The Politics of Benefits

We’ve still got a long ways to go before January – which means there’s lots of time for political speculation in Washington.

It started with a tight focus on incoming Speaker of the House Nancy Pelosi. And now that the furor of Congressional turnover has died down, thoughts of what the Democrats could do with their newly earned power are spreading across all areas of our lives – including the jobs front.

On Fox News Sunday, Chris Wallace interviewed Barney Frank, poised to become Chairman of the House Financial Services Committee. Here’s how the issue of wages and benefits came up:

WALLACE: Congressman Frank, what’s this about a grand bargain with corporate America, where you would agree to cut regulations and pass free trade deals if corporations, if businesses, would agree to raise wages and increase job benefits?

FRANK: We’re in a gridlock economic position right now.
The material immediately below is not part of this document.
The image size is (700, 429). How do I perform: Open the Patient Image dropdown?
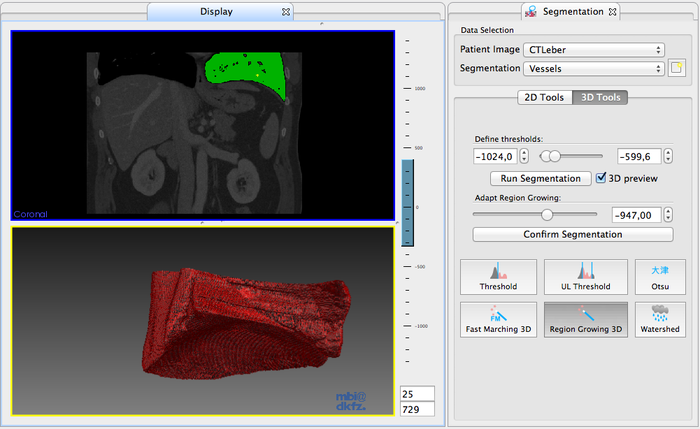point(594,49)
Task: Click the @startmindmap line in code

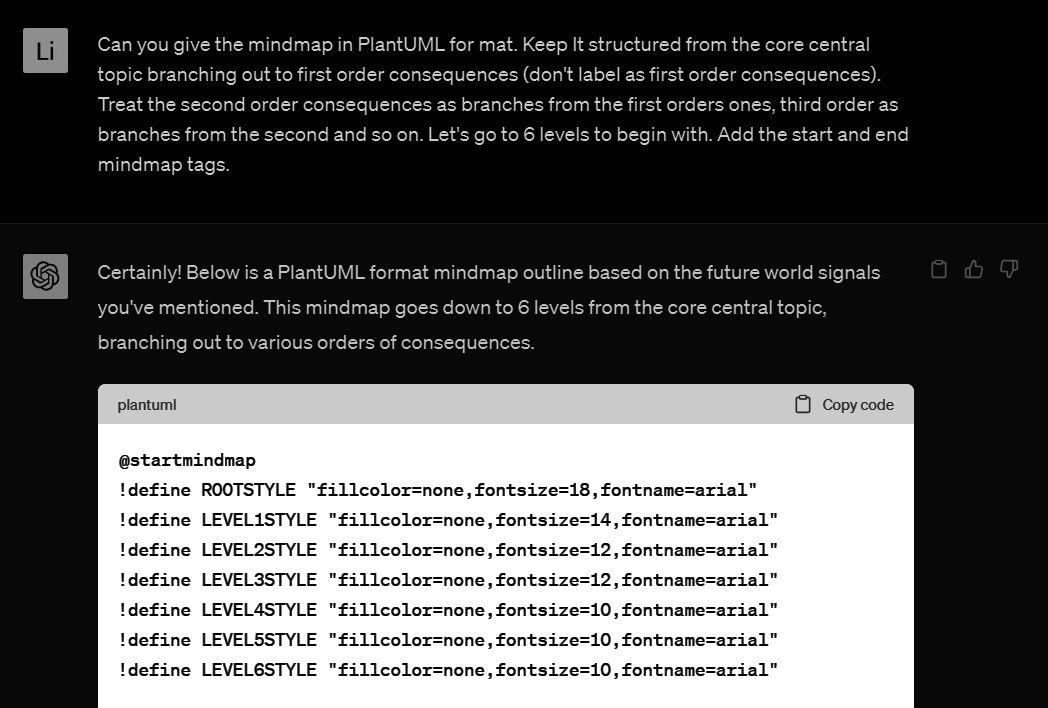Action: (187, 461)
All the things that you listen to the financial community tell us are important for economic growth are kind of stalled…

The economy has shown some growth in the last few years, but according to both Alan Greenspan and Ben Bernanke and virtually everybody else, the growth has been more uneven and more unequally distributed than in any time in recent American memory….
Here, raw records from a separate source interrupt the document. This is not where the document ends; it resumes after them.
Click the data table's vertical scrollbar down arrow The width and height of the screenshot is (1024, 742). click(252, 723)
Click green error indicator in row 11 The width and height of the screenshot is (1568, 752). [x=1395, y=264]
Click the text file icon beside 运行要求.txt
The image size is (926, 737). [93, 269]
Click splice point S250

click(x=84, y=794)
What we’ve got is at the same time, they’re blocking unionization, they’ve got a very anti-labor National Labor Relations Board, they won’t accept a minimum wage increase, health care has become a great burden for working people. And what I say is let’s put it all on the table, let’s get together, and let’s do some things that will help growth, but in a way that does not promote more inequality. And I’m hoping that the business community will be responsive to that.

Does that mean help is on the way for health benefits? Hard to say at this point. But it’s the kind of talk we like to hear.